Ernst Theodore Krebs Jr. (May 17, 1911 – September 8, 1996) was an American promoter of various substances as alternative cures for cancer, including pangamic acid and amygdalin. He also co-patented the semi-synthetic chemical compound closely related to amygdalin called laetrile, which was also promoted as a cancer preventative and cure. His medical claims about these compounds are not supported by scientific evidence and are widely considered quackery.

==Biography==
Krebs was born in Carson City, Nevada, on 17 May 1911. His father was Ernst Theodore Krebs Sr. (September 26, 1876 – January 25, 1970), a physician who promoted a syrup as treatment for various ailments which was later deemed fraudulent, seized, and destroyed, and later promoted the enzyme chymotrypsin as a cancer remedy. Krebs, Jr. would ultimately work closely with his father in promoting Laetrile and pangamic acid.
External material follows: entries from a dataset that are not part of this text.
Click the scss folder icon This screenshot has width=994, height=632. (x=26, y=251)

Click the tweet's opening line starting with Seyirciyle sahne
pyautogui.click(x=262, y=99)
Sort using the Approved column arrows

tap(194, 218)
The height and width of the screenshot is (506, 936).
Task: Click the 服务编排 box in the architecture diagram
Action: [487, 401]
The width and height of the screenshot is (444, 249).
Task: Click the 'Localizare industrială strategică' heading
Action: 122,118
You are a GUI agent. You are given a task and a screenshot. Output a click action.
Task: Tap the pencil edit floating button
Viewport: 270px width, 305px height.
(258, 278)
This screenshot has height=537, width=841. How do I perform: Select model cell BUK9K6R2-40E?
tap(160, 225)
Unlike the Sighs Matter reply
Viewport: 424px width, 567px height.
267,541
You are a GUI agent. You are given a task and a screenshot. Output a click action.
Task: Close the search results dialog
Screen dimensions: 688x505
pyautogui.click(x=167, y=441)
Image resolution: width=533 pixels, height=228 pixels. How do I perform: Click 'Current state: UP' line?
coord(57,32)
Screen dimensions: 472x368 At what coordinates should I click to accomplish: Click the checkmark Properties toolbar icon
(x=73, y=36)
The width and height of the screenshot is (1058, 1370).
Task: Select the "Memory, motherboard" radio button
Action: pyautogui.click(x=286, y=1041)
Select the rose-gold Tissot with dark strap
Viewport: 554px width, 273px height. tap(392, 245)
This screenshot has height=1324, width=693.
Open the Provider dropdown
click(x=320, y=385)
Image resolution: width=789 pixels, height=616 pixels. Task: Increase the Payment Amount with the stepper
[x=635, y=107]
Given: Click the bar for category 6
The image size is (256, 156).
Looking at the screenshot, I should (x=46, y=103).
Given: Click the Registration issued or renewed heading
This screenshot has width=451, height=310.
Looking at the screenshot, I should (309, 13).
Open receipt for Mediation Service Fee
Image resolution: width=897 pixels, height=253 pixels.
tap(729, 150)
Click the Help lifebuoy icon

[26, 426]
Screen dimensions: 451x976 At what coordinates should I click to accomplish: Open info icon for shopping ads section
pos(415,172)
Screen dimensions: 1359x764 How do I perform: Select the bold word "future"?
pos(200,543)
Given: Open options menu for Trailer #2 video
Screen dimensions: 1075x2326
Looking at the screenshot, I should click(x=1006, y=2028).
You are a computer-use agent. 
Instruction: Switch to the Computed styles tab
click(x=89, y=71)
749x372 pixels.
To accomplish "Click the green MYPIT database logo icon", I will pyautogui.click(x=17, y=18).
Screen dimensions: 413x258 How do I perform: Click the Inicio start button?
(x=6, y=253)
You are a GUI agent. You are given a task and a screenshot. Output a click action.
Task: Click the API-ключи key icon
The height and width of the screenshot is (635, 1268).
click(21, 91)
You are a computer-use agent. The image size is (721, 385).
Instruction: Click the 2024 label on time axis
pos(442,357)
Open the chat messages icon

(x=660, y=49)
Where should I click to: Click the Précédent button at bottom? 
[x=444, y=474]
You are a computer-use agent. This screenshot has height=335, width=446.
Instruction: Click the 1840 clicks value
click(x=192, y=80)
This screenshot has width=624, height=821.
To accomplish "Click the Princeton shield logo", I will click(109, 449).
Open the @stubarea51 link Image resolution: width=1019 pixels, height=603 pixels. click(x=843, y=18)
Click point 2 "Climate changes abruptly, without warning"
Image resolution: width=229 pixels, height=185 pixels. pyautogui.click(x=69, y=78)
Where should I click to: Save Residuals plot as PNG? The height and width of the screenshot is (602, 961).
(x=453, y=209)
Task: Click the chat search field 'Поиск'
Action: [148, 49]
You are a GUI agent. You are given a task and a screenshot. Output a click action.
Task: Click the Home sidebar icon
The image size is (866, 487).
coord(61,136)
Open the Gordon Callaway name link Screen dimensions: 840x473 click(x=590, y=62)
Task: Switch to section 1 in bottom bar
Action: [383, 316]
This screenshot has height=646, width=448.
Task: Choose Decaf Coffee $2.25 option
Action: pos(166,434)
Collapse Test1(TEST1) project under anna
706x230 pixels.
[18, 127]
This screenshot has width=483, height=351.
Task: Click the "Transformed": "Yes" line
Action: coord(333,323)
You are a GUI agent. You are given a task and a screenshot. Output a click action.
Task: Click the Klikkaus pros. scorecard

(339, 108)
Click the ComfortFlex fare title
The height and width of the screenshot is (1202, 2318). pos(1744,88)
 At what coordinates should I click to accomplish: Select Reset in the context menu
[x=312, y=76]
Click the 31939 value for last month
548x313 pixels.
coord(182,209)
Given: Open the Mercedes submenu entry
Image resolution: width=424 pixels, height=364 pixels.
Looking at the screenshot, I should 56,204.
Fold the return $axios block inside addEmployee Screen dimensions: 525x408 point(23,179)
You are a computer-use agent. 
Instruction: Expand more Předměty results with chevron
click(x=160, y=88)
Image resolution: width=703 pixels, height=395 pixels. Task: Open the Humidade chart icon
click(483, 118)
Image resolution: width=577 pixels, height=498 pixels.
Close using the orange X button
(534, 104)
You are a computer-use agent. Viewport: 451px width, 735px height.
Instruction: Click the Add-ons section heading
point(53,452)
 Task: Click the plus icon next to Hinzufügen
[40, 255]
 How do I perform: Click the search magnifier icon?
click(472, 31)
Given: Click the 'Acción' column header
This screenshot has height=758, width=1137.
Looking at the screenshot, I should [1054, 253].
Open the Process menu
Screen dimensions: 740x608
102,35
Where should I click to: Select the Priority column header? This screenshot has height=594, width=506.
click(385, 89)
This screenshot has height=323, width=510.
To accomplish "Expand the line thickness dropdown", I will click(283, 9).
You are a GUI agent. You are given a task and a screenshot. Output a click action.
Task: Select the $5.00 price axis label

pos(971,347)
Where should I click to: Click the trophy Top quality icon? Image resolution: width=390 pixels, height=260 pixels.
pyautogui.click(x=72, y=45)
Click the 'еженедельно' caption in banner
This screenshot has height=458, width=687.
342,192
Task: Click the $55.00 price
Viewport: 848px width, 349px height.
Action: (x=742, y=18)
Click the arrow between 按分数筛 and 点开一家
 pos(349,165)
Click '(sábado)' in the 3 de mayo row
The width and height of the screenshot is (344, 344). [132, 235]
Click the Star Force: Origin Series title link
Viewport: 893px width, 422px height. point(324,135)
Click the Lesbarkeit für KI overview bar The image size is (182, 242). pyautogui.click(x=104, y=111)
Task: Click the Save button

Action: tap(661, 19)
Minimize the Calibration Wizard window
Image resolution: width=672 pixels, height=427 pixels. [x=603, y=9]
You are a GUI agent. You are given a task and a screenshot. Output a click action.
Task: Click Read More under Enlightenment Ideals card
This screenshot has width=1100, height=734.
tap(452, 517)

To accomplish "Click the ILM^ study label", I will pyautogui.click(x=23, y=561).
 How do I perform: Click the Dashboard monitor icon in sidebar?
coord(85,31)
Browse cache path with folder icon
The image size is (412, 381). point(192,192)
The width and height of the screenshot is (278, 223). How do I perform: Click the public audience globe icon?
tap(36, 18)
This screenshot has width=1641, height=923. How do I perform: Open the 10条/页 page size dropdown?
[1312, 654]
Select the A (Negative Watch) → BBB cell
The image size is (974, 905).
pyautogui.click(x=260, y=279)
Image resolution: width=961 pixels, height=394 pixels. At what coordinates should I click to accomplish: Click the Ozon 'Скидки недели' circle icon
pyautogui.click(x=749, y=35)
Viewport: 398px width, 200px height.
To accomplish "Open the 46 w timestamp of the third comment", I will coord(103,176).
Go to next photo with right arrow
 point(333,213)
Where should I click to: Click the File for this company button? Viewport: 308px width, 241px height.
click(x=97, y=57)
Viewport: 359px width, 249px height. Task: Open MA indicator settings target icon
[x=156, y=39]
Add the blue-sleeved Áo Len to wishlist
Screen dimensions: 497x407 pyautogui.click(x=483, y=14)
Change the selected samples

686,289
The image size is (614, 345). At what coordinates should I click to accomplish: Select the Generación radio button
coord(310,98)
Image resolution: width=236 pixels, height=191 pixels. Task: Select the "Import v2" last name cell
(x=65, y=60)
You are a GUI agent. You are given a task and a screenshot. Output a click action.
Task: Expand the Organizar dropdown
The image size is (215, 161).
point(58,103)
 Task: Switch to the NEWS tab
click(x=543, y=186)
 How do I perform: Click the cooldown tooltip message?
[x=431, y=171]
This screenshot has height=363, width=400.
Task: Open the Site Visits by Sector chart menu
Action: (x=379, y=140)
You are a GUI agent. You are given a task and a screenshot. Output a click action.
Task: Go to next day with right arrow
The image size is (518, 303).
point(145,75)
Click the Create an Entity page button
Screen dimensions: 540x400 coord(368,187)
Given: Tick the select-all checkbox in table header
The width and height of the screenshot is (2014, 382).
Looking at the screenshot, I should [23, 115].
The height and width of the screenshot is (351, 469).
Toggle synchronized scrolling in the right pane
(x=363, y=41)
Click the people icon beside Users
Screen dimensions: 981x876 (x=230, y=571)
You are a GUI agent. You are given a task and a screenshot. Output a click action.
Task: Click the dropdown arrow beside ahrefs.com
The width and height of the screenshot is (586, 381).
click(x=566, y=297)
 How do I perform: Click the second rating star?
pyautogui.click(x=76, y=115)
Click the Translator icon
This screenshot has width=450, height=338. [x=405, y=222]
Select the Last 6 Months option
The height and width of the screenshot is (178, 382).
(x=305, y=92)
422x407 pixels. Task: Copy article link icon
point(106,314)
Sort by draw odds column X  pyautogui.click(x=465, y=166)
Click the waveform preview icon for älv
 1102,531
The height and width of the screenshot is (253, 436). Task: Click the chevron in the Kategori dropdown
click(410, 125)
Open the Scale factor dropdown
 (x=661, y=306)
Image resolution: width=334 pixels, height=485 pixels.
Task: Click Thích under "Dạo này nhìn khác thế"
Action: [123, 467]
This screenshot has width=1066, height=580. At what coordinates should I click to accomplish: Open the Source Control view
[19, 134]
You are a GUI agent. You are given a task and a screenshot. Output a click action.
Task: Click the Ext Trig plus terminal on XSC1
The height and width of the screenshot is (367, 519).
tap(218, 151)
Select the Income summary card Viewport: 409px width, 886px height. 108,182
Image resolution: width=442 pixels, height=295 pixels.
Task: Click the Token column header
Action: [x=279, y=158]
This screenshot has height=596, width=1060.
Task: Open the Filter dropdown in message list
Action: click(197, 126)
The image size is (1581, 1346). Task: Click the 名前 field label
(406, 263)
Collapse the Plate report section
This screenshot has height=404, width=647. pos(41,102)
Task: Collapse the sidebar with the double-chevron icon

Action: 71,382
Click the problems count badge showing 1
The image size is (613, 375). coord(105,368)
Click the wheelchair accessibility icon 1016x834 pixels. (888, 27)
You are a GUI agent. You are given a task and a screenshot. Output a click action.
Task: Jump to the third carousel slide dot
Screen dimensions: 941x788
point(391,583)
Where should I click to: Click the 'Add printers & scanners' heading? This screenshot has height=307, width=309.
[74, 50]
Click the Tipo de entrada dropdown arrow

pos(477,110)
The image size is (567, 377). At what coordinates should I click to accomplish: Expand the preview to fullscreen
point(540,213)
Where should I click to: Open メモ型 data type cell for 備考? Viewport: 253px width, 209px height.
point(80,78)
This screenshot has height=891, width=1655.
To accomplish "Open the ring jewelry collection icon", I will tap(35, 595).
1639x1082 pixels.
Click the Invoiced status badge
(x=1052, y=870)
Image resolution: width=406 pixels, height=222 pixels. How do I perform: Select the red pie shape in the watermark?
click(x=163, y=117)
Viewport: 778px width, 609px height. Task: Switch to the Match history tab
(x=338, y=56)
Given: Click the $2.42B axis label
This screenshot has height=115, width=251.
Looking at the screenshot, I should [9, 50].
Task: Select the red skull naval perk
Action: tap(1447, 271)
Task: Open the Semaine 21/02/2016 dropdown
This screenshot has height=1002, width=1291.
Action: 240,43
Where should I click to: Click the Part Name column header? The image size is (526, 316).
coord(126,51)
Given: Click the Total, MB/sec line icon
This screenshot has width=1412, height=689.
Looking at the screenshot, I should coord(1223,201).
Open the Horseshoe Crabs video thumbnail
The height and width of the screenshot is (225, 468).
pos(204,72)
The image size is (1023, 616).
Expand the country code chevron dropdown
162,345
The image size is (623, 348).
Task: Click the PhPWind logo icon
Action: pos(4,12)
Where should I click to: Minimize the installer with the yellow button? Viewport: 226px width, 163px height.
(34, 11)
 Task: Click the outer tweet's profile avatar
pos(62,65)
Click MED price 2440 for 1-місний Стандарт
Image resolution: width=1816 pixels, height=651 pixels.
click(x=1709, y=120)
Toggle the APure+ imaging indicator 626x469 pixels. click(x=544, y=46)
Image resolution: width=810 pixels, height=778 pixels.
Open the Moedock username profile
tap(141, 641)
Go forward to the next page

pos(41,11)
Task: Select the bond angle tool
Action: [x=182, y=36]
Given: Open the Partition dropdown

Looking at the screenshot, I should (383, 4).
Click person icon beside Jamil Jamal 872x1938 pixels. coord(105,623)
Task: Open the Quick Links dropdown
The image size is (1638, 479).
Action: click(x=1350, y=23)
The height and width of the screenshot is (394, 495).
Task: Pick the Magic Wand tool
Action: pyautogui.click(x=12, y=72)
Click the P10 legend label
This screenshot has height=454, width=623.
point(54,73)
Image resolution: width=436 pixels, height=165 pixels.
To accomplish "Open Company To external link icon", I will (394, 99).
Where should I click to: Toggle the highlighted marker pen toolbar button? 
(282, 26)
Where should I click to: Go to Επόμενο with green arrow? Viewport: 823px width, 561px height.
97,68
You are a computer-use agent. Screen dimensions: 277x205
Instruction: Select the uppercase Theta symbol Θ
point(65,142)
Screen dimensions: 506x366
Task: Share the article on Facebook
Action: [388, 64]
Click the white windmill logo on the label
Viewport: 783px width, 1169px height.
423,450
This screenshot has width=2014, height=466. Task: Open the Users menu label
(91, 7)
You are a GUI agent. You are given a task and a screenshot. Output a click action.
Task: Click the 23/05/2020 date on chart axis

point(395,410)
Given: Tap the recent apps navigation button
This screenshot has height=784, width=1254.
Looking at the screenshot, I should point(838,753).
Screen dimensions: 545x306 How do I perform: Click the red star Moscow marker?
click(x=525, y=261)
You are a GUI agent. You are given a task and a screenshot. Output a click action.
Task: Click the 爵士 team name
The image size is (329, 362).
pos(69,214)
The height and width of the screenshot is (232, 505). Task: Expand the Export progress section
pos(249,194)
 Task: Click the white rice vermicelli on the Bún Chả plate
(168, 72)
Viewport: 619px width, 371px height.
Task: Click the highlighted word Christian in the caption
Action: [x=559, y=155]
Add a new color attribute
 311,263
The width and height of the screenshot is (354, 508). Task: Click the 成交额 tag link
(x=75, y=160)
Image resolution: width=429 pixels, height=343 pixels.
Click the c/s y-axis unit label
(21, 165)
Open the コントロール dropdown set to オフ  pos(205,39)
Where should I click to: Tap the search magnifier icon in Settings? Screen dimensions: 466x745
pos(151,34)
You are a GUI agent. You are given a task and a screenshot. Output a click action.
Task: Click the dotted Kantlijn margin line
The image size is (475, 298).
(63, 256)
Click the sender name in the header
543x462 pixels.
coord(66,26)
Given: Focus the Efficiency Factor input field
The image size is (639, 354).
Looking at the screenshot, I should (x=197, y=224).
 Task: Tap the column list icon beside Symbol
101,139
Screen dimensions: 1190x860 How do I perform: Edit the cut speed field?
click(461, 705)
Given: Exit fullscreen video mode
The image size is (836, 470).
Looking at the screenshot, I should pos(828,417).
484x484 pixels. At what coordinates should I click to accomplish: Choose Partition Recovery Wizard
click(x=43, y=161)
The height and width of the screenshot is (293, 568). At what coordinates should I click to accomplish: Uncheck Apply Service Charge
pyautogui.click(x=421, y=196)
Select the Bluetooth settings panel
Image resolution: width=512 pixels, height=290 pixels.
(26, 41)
Krebs attended Hahnemann Medical College for three years, including one year spent repeating the first year but he was expelled after failing out of his courses. Krebs later attended college in various states including Mississippi, California, and Tennessee. He ultimately received a Bachelor of Arts degree from the University of Illinois, after failing science courses at the various colleges. Although he claimed to have a Ph.D. from the University of Illinois, and his supporters often refer to him as "Dr. Krebs," his only doctoral degree was an honorary degree from the now defunct American Christian College in Tulsa, OK, which was a small bible college not accredited to award any advanced degrees. He would later spend two years doing graduate work in anatomy, but was dismissed for "his pursuit of what was deemed unorthodox."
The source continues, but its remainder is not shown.